By Neal Lemery
Everyone seems to be a critic these days, taking their most disliked media outlet to task, heaping scorn and stink-eye, badmouthing them to any and all who will listen. For many of us, bashing the media has become a form of sport. Oh, but not MY favorite publications. We should all love what they say. Those views are sacrosanct, filling my daily media intake with truth and justice.
It’s the bad media I can loathe from the comfort of my chair, “those” evil, distrusted writers and organizations. After all, greedy American media has led us into war, riled public sentiment and changed attitudes, redirected social change, and created massive consumer demand. The all powerful media, we scream, quickly condemning them, yet still paying attention to what “they” have to say. “They” are too powerful, too corporate, yet we keep watching the TV broadcasts and the news feeds on our computers.

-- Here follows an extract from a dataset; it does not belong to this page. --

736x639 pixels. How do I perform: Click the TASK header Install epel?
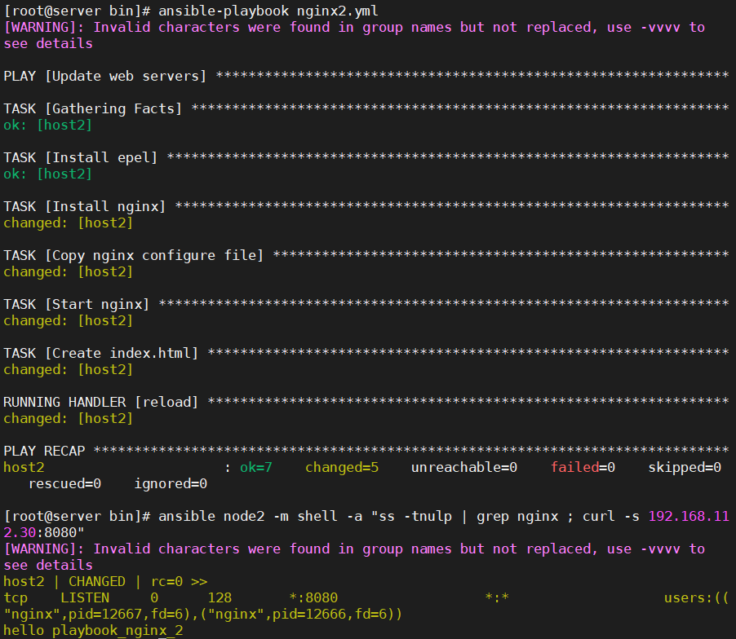[82, 157]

We are nastier if the issues are near and dear, and the local reporter is shining a spotlight. Somehow, we get louder when the topic and the politics are in the neighborhood.
We’re all in the business now, too. Our own opinions, comments, even the cheap shots and the whines, go out in our social media, unfiltered and raw. Unlike the “old school” media outlets, we don’t need to sell advertising and attract subscribers to stay afloat, make our payroll, and feed our kids. We can just “let it fly” and we do, often with reckless abandon and little regard for the consequences or whether what we post is “true”. We like the entertainment and drama of it all, too, though I don’t think we often admit that.
For the fringe element of the media, truth is often not highly valued or cherished. Yet, conscientious journalists, professionals, strive to make this a better world, to bring truth and accuracy to the stories they report. Often, they labor for seemingly endless hours, pursuing dead end leads, reluctant sources, and concerted efforts to conceal the truth. But for these dedicated professionals, fraud, distortion and corruption would run unchecked and unnoticed. Our institutions and our aspirations to have an informed, civic minded electorate are often at risk by those who would hide the truth, lie, and manipulate information.
Seeking the truth, even it is inconvenient, disquieting, uncomfortable, is an aspiration I try to work towards. On my best days, I want objective, completely fact-based reporting. Yet, I often find myself looking for those articles and videos that are in alignment with my own perceptions, my biases, and my bigotry. It is a subtle process, this dipping into the murky pool of information and the noisy, messy discourse of public life in this country. I still find myself hungry for confirmation that yes, my views are, of course, correct, and it’s about time other people realize that.
I can think I’m better informed than most people, yet talk about a subjective, biased opinion! By any objective test, I remain prone to my own take on important issues. After all, it is hard to move out of my comfort zone, my own “stinking thinking” and not change my point of view. To do so would be to admit that I am not as smart as I think I am, that I bring my own rose-colored glasses to the table. I want my favored politicians to prevail, to be seen by all as the most competent, the most able to take on our national issues.
I pick and choose the voices that I think should be heard, because, after all, I’m right and I know that my favorite writers and media sources are always right, always accurate, and of course, always express the preferred way of thinking about tough subjects.
When reality interferes with that, and confirmed sources stare me in the face, I might have to admit I’m wrong, or, at the least, say that there is a different point of view other than my own. I might have to work to understand another point of view. I might even have to grow in my own thinking, and, gasp, change my mind.
This confrontation, this search for the real truth, bruises my ego, and upsets my complacent view of the world according to me.
Occasionally, I do some old-fashioned soul work. I read columnists with opposing views. I read books by people who take my views of the world to task. I talk with people at the other end of the local political spectrum, trying to open my mind to a different point of view.
Such work is often daunting, but I do change. I even might grow, surprising myself that new ideas can work their way into my mind, and compel a change of heart. I might even become a better educated citizen of the community.
I might even have to agree that a certain media outlet, a certain reporter, helped make that happen.